Dini hari, ketika nyenyak tidur, ponsel berdering nyaring. Ketika saya lihat, muncul nama Kang Rahmat, putra Ajengan Syatibi, guru saya di pesantren. Beberapa saat, saya tak berani mengangkatnya. Di sisi lain, muncul tanya, ada apa gerangan?
Antara aneh dan penasaran, saya angkat telepon itu dengan sedikit gemetar karena jarang sekali kontak-kontakan dengannya.
“Assalamu ‘alaikum, bagaimana kabarnya?” tanya saya dengan merendahkan suara dan membuang kesan ngantuk.
Tapi dia tak menjawab salam dan kabar saya. Malah tanya balik.

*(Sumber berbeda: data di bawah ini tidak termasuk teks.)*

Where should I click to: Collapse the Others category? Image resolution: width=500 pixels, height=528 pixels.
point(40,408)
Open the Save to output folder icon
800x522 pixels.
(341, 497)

“Apa bedanya korma dan Komar?”
Jantung saya hampir copot saat mendengar pertanyaan yang tak terduga tersebut. Seketika kantuk saya raib. Seumpama diguyur es. Seketika itu pula saya memeras otak untuk menjawabnya.
“Wah, tak tahu, Kang.”
“Serius tak tahu?”
“Iya.”
“Korma itu bijinya satu. Kalau Komar bijinya dua.”
“Tut..tut..tut..” suara telepon ditutup di seberang.